This study, then, reports population estimates of service use because of someone else’s drinking in New Zealand, examines demographic predictors of such service use and investigates whether greater exposure to heavy drinkers relates to greater service use.

Methods

Data were collected using an in-house Computer Assisted Telephone Interviewing (CATI) System during 2008/9. Randomly generated landline phone numbers were generated to cover the whole country, and sampled in proportion to the usually resident population aged 12–80 years in the number’s area. Telephone coverage in New Zealand was fairly high in 2008: approximately 92% of households had landline telephones. Certain sectors of the population are under-represented among those with access to a landline telephone and these are Māori (the indigenous people of New Zealand), Pasifika and single-parent households.19,20All eligible people in the household were enumerated, and one respondent was randomly selected by computer algorithm. Once a phone line had been recognised as a residential line, at least 10 calls were made at different times of the day and days of the week to attempt to reach a respondent. A high level of quality control is ensured by means of interviewer training, ongoing quality checks and supervision to ensure consistency of data collection (for further details see Casswell et al, 200221).

The sample size was 3,068 and response rate 64%. This response rate was calculated using the formula: number of eligible responding/(the number of eligible responding + number of eligible non-responding + estimated numbers of eligible from the unknowns) x 100. Our method of calculating the estimated numbers of eligible from the unknowns is comparable to the AAOPR #3 response rate method (which uses the proportional allocation method to estimate the eligibles from the unknowns). Respondents were eligible if they were aged 12–80 years and had lived in New Zealand for at least 12 months.

The unweighted sample was reasonably representative of the New Zealand population aged 12–80 (Census 2006, see for example22,23,24). Weighting was applied to correct for respondent selection probabilities, to weight one of our area strata and to match the survey weights to New Zealand 2006 Census population distributions using Rim Weighting, for groups based on gender, age and ethnicity. Lastly, standardisation to match the weighted sample size back to the initial survey size was undertaken. Mean weight was 0.99 with standard deviation
of 0.56.

Full ethical approval for this project was given by the Massey University Human Ethics Committee.

Measures

All measures were asked concerning the previous 12 months.

Heavy drinking associates: Respondents were asked: ‘are there any people in your life whom you consider to be a fairly heavy drinker or someone who drinks a lot?’ If they said “yes”, they were asked to think about the first ‘heavy drinker’ in their life and state their relationship to that person, and how much of the last 12 months they had lived in the same household as the person.

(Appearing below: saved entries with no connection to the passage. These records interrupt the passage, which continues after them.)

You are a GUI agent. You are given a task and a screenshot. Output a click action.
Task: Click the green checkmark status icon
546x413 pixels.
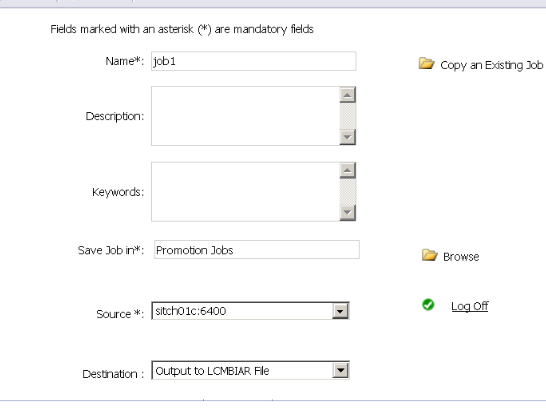click(x=428, y=305)
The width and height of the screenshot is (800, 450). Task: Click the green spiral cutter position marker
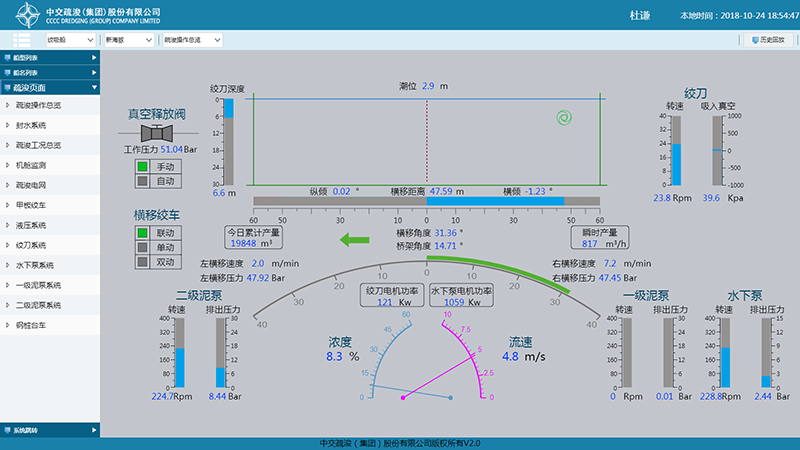564,119
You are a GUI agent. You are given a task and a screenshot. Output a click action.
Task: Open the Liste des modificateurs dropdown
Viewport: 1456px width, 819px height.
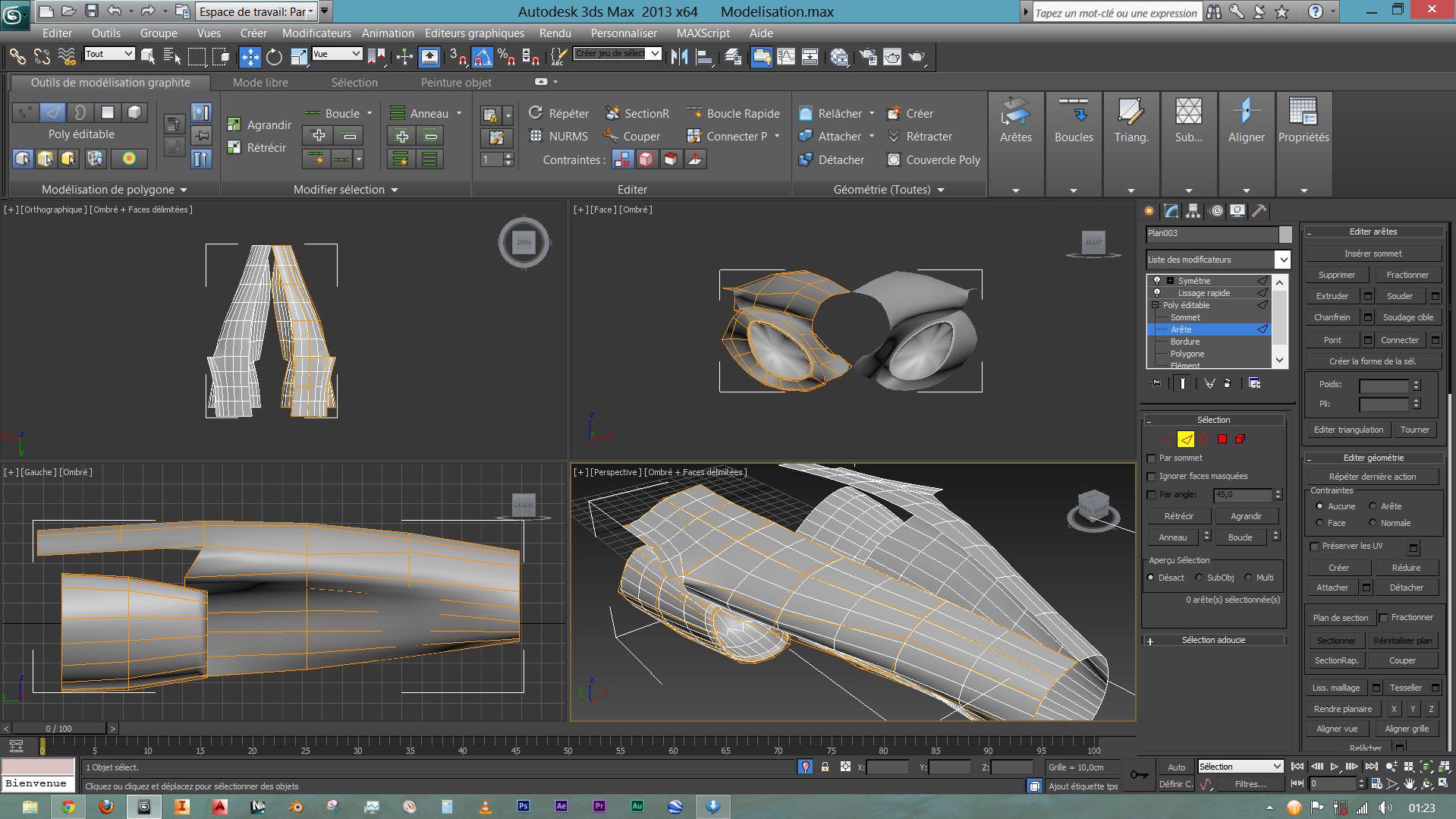[1282, 260]
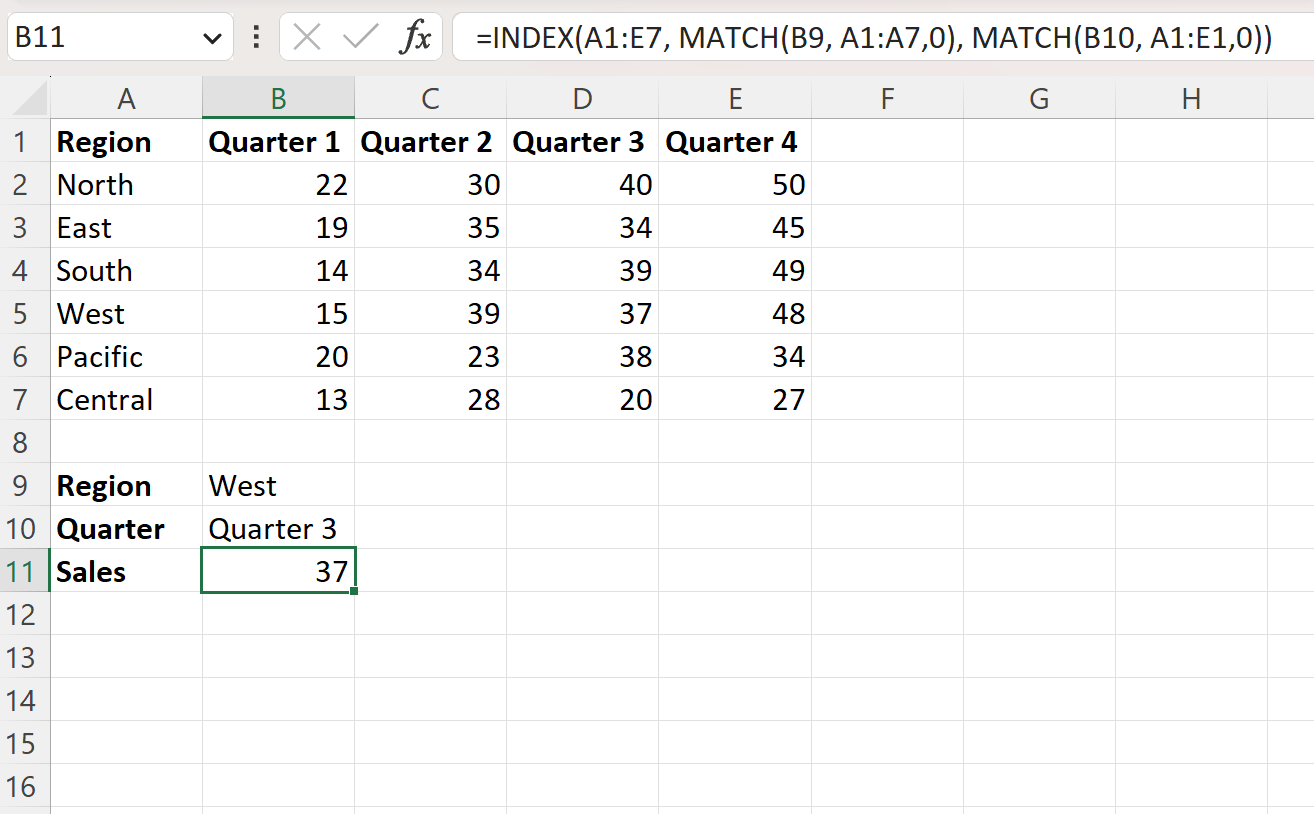This screenshot has width=1314, height=814.
Task: Select column B by clicking its header
Action: pos(278,98)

The respondents were then asked to think about the next heavy drinker in their lives. Respondents could report up to 10 heavy drinkers.

Service use because of someone else’s drinking: Respondents were asked about use of services because of someone else’s drinking, including calling the police and using health services specifically; requiring medical treatment at a general practitioner (GP) or after hours doctor, at a hospital/emergency department or requiring counselling/professional advice. The number of times respondents used these services was asked about; response options ranged from never to daily.

Demographic variables: age, quadratic age (reflecting the non-linear relationship found), gender, ethnicity (European origin; Māori; Pasifika; Asian), marital status (married/partner; divorced; single), employment status (full time; part time; students; unemployed/sick; retired; parenting), educational achievement (University degree; postgraduate degree; professional certificate; diploma; trade/technical certificate; secondary certificate; non-secondary certificate) and income (no income; less than NZ$15,000; NZ$15,000–30,000; NZ$30,000–50,000; NZ$50,000–70,000; NZ$70,000 plus).

Respondent’s own drinking: was assessed using a within-location beverage-specific measure, which achieves a high coverage of population-level consumption.21 This obtains frequency and typical quantities consumed in a number of mutually exclusive locations.

Analysis

All statistical analysis was undertaken using SAS (Version 9.2) and significance was declared at p<0.05.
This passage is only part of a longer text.